▶ _Supplied records_
---
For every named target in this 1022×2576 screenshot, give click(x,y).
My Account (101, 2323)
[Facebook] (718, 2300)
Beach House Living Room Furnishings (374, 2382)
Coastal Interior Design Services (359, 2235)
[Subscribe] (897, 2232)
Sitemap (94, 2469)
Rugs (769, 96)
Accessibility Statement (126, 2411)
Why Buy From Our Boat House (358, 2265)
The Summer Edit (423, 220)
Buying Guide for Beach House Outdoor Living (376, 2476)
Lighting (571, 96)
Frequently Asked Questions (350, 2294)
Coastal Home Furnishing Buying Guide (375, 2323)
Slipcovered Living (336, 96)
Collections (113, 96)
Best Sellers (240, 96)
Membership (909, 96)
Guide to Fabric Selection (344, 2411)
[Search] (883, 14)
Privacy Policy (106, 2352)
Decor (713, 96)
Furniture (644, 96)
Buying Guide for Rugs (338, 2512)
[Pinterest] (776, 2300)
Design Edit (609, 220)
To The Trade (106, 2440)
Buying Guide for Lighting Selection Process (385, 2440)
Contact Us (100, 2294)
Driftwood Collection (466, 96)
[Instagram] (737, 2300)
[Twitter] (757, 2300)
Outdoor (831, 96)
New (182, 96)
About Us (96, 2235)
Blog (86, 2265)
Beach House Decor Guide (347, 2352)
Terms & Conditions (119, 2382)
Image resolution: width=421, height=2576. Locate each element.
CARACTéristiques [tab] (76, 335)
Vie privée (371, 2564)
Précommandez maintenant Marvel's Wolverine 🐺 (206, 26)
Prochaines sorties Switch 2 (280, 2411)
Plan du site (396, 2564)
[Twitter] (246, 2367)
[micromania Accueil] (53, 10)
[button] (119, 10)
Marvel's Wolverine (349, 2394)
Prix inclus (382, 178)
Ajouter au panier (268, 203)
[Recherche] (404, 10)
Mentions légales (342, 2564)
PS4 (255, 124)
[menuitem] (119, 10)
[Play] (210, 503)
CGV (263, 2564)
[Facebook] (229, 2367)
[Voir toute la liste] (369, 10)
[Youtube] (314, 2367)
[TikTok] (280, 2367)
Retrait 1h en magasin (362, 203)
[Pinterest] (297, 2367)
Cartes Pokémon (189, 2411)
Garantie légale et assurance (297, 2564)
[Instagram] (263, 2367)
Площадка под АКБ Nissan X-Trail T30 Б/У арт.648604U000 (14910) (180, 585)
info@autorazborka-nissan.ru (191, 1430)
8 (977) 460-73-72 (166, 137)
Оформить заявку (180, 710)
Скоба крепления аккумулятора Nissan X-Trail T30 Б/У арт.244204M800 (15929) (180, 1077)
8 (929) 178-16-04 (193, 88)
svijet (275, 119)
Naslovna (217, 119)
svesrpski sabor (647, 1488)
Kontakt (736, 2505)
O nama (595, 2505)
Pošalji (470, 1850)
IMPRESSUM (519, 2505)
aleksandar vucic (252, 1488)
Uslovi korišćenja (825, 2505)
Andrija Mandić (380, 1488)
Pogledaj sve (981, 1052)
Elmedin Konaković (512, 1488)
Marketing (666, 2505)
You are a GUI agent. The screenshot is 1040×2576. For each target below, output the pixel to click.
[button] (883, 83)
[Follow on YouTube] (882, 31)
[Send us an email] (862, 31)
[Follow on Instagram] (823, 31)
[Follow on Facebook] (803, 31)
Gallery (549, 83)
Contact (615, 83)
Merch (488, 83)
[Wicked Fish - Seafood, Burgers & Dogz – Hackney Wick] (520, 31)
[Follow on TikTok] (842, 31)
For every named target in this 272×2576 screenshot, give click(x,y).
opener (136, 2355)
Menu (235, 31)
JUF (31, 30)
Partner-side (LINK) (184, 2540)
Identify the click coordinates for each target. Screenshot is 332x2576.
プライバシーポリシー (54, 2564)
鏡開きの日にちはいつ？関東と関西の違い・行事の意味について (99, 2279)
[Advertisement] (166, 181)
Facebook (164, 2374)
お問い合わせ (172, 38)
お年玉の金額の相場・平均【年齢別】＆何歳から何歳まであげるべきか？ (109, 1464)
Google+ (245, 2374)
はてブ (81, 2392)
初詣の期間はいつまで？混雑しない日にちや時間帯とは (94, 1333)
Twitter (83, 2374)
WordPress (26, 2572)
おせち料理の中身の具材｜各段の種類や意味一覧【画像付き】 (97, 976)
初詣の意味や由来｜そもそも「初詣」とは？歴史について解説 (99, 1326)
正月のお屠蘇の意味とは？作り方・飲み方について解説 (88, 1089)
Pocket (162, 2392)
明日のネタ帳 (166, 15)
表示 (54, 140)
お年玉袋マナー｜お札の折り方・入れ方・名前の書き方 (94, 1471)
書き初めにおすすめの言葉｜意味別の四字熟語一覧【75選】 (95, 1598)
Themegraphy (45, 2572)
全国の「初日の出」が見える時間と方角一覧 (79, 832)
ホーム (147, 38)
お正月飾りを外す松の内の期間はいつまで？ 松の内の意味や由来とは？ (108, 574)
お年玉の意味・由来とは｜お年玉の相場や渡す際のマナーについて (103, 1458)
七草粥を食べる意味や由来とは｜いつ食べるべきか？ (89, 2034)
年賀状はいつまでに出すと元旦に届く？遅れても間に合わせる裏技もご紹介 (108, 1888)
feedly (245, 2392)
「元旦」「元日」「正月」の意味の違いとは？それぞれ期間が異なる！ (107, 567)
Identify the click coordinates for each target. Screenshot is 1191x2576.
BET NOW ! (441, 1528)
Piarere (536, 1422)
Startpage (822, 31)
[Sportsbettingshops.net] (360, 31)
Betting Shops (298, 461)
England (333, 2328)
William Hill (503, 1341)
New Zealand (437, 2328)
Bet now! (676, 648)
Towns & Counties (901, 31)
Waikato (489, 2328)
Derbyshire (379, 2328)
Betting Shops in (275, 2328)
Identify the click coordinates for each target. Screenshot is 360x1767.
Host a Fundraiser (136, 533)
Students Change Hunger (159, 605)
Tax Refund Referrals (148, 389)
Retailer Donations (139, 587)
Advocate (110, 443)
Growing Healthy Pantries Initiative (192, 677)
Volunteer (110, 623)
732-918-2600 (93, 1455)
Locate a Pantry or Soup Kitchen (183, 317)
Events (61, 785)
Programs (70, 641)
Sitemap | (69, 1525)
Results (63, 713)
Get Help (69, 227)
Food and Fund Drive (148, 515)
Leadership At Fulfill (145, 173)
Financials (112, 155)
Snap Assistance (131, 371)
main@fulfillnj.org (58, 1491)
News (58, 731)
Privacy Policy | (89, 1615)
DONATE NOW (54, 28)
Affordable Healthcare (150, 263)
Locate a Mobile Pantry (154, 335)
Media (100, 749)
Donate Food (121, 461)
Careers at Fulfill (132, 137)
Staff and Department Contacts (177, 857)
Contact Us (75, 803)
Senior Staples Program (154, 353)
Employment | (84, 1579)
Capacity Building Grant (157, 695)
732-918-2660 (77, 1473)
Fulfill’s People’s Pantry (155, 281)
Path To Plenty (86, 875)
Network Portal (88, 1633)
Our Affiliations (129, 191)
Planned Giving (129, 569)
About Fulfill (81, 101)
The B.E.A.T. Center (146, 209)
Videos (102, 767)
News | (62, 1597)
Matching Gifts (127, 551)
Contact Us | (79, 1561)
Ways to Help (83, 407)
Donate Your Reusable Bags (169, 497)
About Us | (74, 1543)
---
▶ _Work instruction_
From the material above, copy exactly the lines between the line holding "Partner-side (LINK) (184, 2540)" and the line holding "七草粥を食べる意味や由来とは｜いつ食べるべきか？ (89, 2034)", inclusive, and only those.

▶ _Result for this exercise_
Partner-side (LINK) (184, 2540)
Identify the click coordinates for each target. Screenshot is 332x2576.
プライバシーポリシー (54, 2564)
鏡開きの日にちはいつ？関東と関西の違い・行事の意味について (99, 2279)
[Advertisement] (166, 181)
Facebook (164, 2374)
お問い合わせ (172, 38)
お年玉の金額の相場・平均【年齢別】＆何歳から何歳まであげるべきか？ (109, 1464)
Google+ (245, 2374)
はてブ (81, 2392)
初詣の期間はいつまで？混雑しない日にちや時間帯とは (94, 1333)
Twitter (83, 2374)
WordPress (26, 2572)
おせち料理の中身の具材｜各段の種類や意味一覧【画像付き】 (97, 976)
初詣の意味や由来｜そもそも「初詣」とは？歴史について解説 (99, 1326)
正月のお屠蘇の意味とは？作り方・飲み方について解説 (88, 1089)
Pocket (162, 2392)
明日のネタ帳 (166, 15)
表示 (54, 140)
お年玉袋マナー｜お札の折り方・入れ方・名前の書き方 (94, 1471)
書き初めにおすすめの言葉｜意味別の四字熟語一覧【75選】 (95, 1598)
Themegraphy (45, 2572)
全国の「初日の出」が見える時間と方角一覧 (79, 832)
ホーム (147, 38)
お正月飾りを外す松の内の期間はいつまで？ 松の内の意味や由来とは？ (108, 574)
お年玉の意味・由来とは｜お年玉の相場や渡す際のマナーについて (103, 1458)
七草粥を食べる意味や由来とは｜いつ食べるべきか？ (89, 2034)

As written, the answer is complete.